It’s part of our planet’s second lung, and one of the largest expanses of virgin forest still remaining on earth. Seen from the window of a plane, the Congolese rainforest is a truly remarkable sight: a swathe of green treetops resembling a giant broccoli head that covers most of the Democratic Republic of Congo (DRC).

As the world slowly awakens to the threat of climate change, the forest’s future has come into focus as a key issue in determining the longevity of our planet and life as we know it.

While the Amazon and the forests of Southeast Asia have already shrunk as a result of logging, agriculture and mining, the Congolese rainforest has remained largely untouched. But in the past decade deforestation there has accelerated to about 1mha/year, mostly because of the expansion of agriculture and the production of charcoal, the only source of energy available to most of the population.

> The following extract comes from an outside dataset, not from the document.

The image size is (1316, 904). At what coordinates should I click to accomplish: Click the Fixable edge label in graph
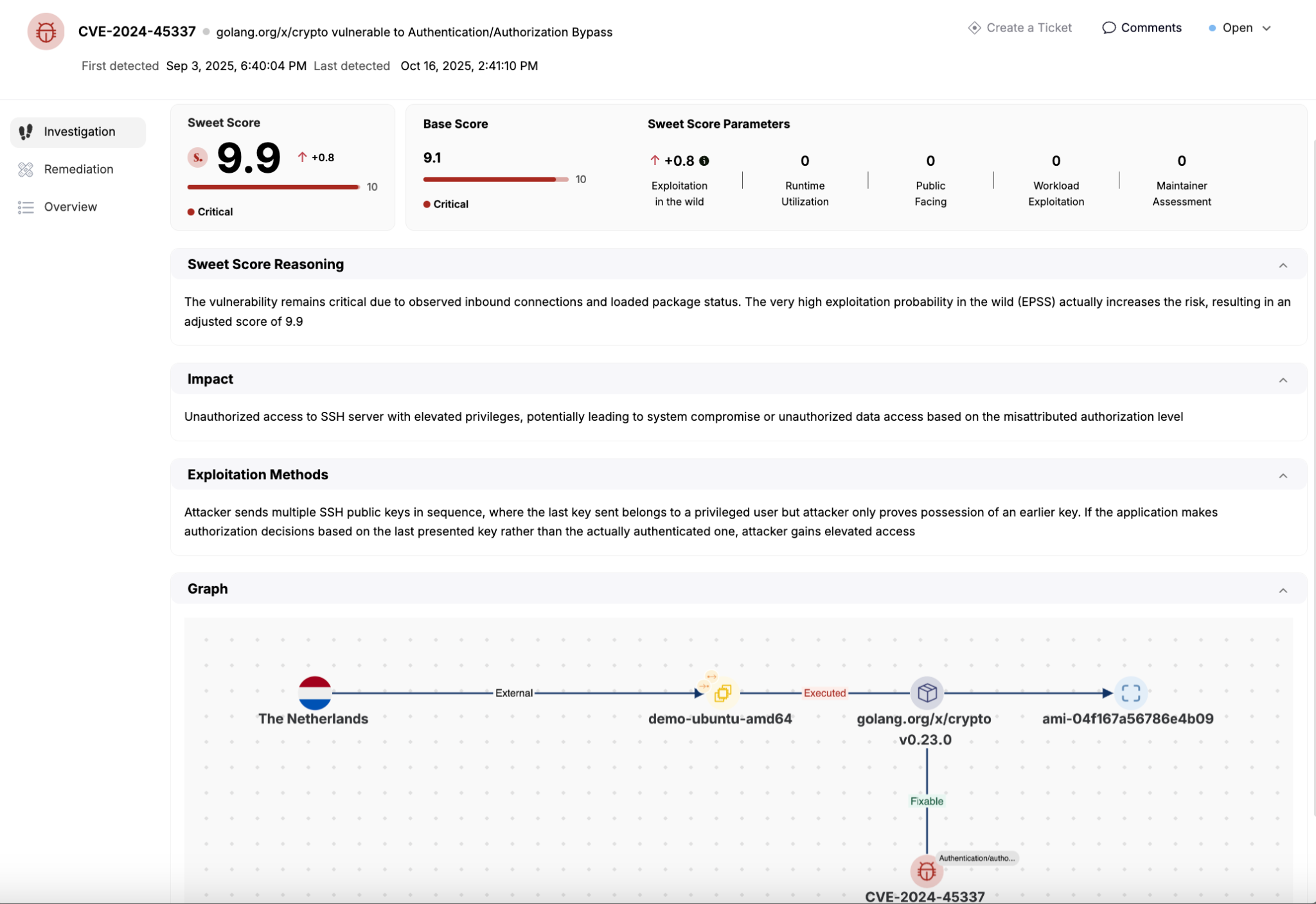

Illegal logging has also taken off. This is due to demand from China as well as a growing local need, and the opportunity it presents for criminals.


How best to protect the rainforest in the long term — given these new threats — has become a heated debate involving the Congolese government, international NGOs and global governance bodies.

In particular, a moratorium on new logging concessions, instituted in 2002 due to poor governance, has become the centre of discussion on the forest’s management.

The Congolese government, looking for new sources of revenue, is considering lifting the ban. A controversial proposal by the French Development Agency (AFD) appears to support this. The AFD argues that, with the right support, industrial logging companies could exploit the forest sustainably.

“A well-managed exploitation is the guarantee for forest conservation,” says AFD DRC project manager Philippe Bosse. He says the AFD plan aims to support the replacement of artisanal loggers with a professional sector. This will generate revenue for the state, thus solving problems arising from corruption, unpaid taxes and illegal exploitation. The proposal is under review by the Norwegian government under its Central African Forest Initiative (CAFI).

However, the plan has been rejected by 30 international scientists in an open letter to Norway’s minister of climate & the environment, Vidar Helgesen. In it, they suggest that important areas of peatland, a fragile ecosystem that stores carbon, have been discovered in the rainforest, and these require protection.

Several international NGOs have also denounced the project as irresponsible.

“There is a lack of transparency in the DRC,” says Greenpeace senior forest campaign manager Irene Wabiwa. “It is impossible to lift the moratorium without exposing the forest. AFD claims that industrial companies will be more reliable than artisanal loggers, but our experience indicates the opposite.”

Political instability and corruption are also of concern, as they could transform the reopening of the forest for industrial logging into a free-for-all.

President Joseph Kabila’s final presidential mandate ended in 2016, but a date to elect his successor has only just been wrestled out of his administration. Though the poll has been set for December 2018, many believe this deadline won’t be respected.

Politicians have been playing a game of musical chairs, vying for government positions that they use for personal gain.

Last year, Greenpeace exposed a former minister of the environment for illegally allocating logging concessions in violation of the moratorium. A new minister has since cancelled them. But a quick succession of ministers in this portfolio in recent years has made it difficult for government to establish a clear vision for the forest’s management.


This has also complicated government’s relations with its international partners. The DRC is still waiting to access funds that CAFI allocated in 2016 for the protection of the forest.

Joseph Katanga, government’s forest adviser and one of the few continuous figures in the ministry, admits to being torn by competing forces. He puts it bluntly: “It is not a priority for the government to protect the forest.”

Katanga blames the situation on the international community, which he says has failed to take the DRC seriously. He points out that Brazil has been given billions of dollars for forest conservation — all the while continuing to overexploit the resource.

“Do we have to start destroying our forest to start receiving something?” he asks.

Like Katanga, experts say that recognising the DRC’s contribution to climate change mitigation and allocating funds to help communities move away from subsistence farming and charcoal use — the main drivers of deforestation in DRC — would be a more efficient solution than reopening the country to commercial logging.

“If we improve agricultural productivity, the population and the forest will benefit,” Katanga argues.

But the main requirement — perhaps the hardest to achieve — is political will.